Modernize Legacy Code with AI: A Realistic Timeline
What does a real modernization project look like with AI in the loop?
A mid-size Rails 4 app being upgraded to Rails 7—with roughly 80k lines of code and minimal test coverage—might have taken a small team six months without AI assistance. With AI tools handling test generation, automated deprecation fixes, and explaining obscure ActiveRecord patterns, experienced teams are reporting that same scope of work compresses to eight to twelve weeks.
The compression isn't magic. It comes from specific places:
- Documentation and comprehension time cut by 60–70%
- Boilerplate test writing automated almost entirely
- Mechanical API migrations handled in hours rather than days
- Fewer context-switching costs because the AI holds the context for you
The work that still takes human time: architectural decisions, business logic you don't fully understand, data migration edge cases, and final QA. AI doesn't replace judgment—it removes the tedious work that was blocking you from using your judgment.

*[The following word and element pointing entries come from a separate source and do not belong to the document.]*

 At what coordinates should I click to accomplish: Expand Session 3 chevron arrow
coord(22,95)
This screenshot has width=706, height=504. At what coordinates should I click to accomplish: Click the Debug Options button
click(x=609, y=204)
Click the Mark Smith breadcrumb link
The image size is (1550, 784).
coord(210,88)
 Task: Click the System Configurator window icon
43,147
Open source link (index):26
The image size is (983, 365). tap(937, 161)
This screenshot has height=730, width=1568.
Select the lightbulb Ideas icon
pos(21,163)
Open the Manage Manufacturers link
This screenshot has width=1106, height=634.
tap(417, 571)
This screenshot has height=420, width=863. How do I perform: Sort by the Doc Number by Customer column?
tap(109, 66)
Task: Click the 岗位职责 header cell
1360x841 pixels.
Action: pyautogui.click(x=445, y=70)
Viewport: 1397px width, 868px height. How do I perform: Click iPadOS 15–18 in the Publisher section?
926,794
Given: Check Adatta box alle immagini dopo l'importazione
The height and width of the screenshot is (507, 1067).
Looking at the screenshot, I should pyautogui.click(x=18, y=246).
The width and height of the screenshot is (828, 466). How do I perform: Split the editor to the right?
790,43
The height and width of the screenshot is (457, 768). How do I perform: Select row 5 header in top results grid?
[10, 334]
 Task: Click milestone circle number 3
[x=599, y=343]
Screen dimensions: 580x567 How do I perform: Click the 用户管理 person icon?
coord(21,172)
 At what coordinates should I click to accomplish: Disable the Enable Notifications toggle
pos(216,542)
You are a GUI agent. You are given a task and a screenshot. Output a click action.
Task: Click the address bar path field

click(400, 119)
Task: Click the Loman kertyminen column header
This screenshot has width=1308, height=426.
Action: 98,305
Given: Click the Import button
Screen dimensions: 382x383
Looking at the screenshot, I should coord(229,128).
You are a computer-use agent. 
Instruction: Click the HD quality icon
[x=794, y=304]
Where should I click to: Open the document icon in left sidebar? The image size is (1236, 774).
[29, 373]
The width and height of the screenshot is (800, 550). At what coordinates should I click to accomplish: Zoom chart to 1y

What AI Can't Do (Don't Learn This the Hard Way)
AI is confident when it's wrong. This is especially dangerous with legacy code, where the model has no way to know about company-specific quirks baked into a function in 2009.
Watch out for these failure modes:
- Behavioral drift in refactors. A rewritten function that looks cleaner may handle edge cases differently. Your tests need to catch this—which is why you write them first.
- Over-modernizing. AI will suggest design patterns that are technically correct but unnecessary. Resist the urge to accept every suggestion. The goal is a working upgrade, not a showcase.
- Hallucinated APIs. When asked to migrate to a new framework version, models sometimes reference methods that don't exist in that version. Always verify against official documentation.
The engineers getting the most value from AI on legacy work are the ones who treat the model as a fast but fallible collaborator—they verify its output, don't outsource their judgment, and use it to move faster on the work they understand.